What is needed: Take every line from the records below that includes the word "Open".

Record set:
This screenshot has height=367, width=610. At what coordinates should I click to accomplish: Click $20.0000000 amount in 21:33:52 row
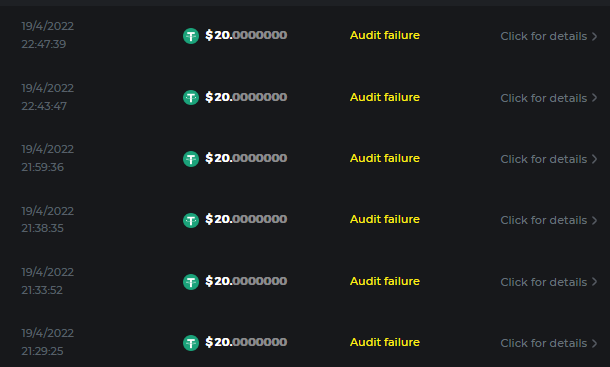tap(246, 281)
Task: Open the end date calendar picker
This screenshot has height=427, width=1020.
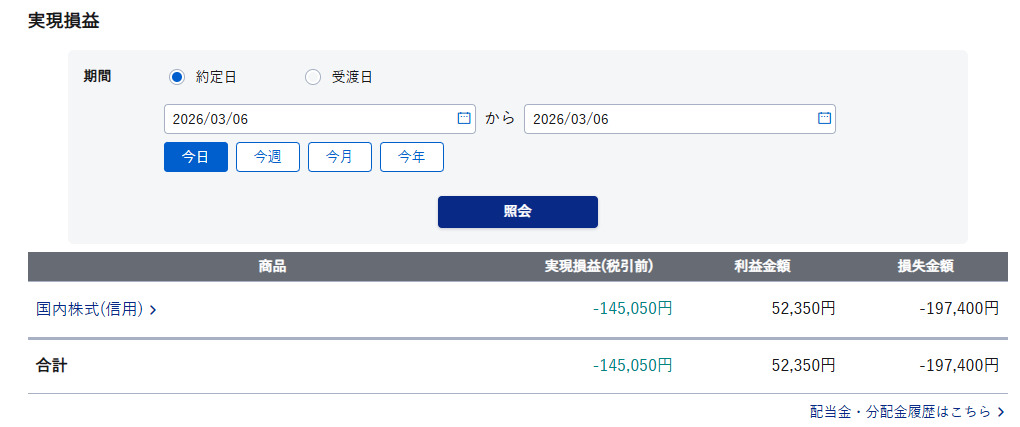Action: coord(824,118)
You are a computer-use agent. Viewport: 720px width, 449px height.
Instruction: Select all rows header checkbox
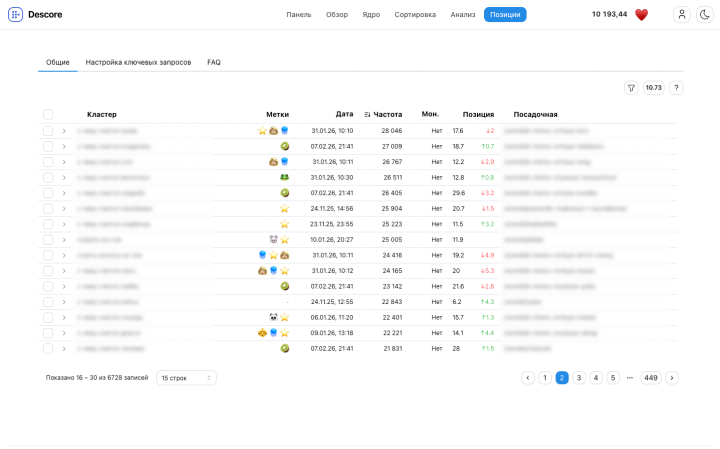48,115
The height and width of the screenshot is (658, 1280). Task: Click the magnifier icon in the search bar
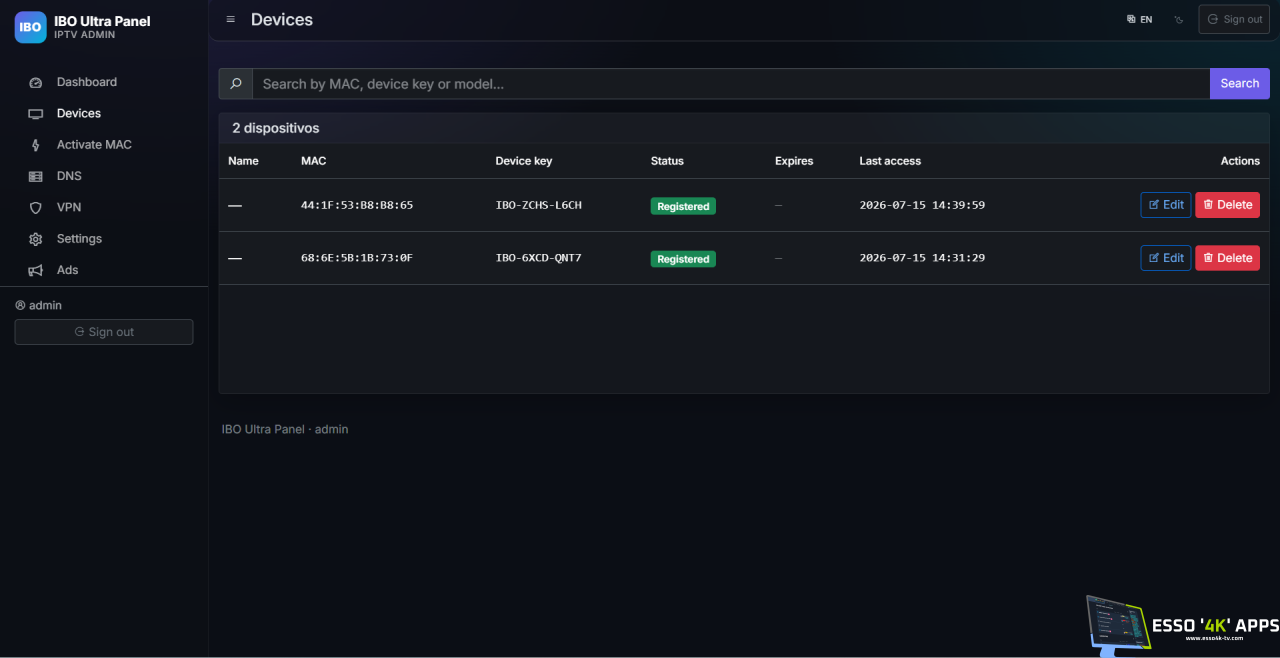click(x=236, y=84)
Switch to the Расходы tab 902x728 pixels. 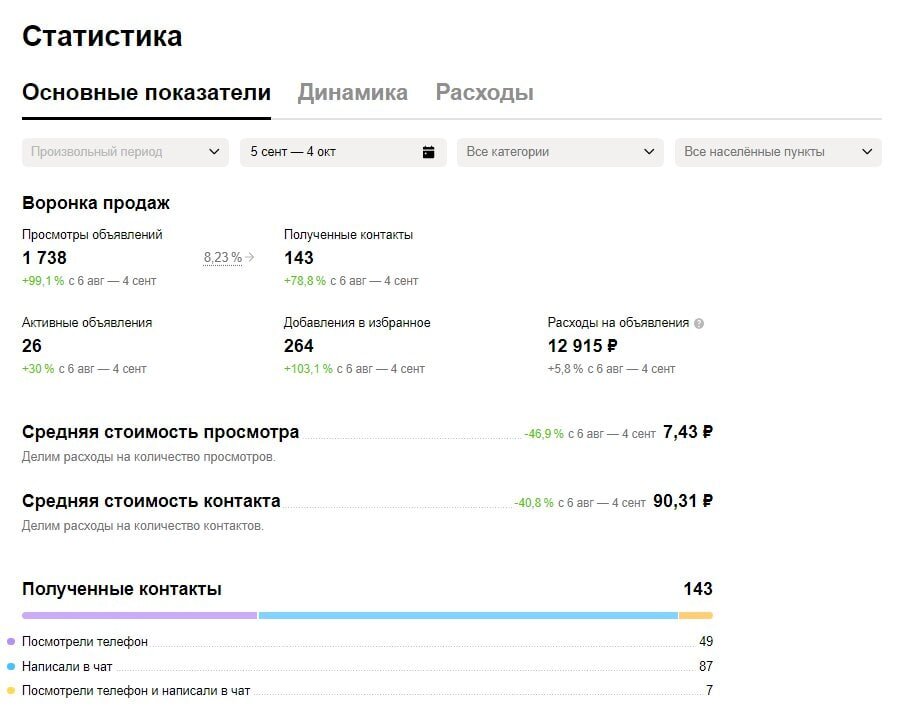485,93
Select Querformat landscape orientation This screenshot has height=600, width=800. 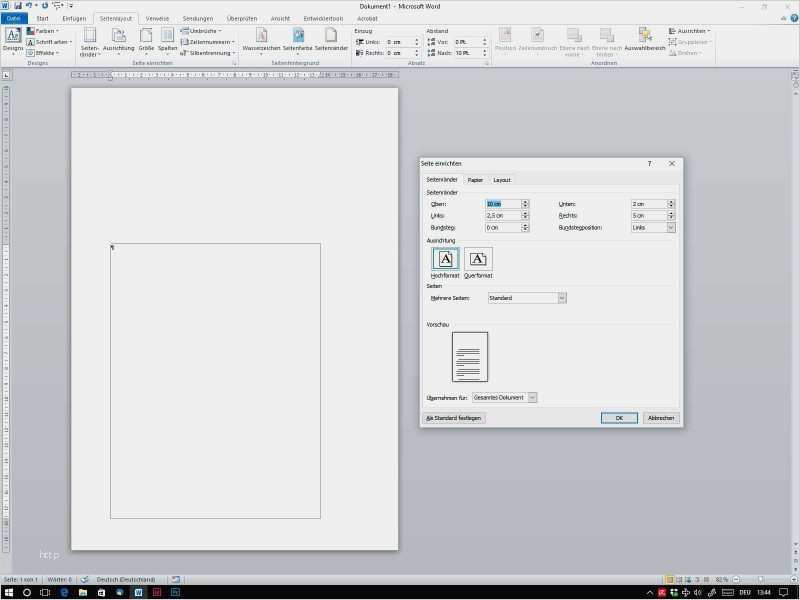[x=478, y=264]
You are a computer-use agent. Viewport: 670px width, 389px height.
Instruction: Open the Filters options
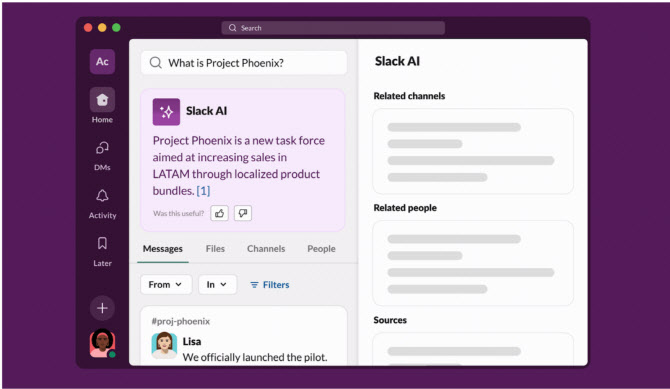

Output for this task:
Task: Open the end date calendar picker
Instruction: Open the Filters options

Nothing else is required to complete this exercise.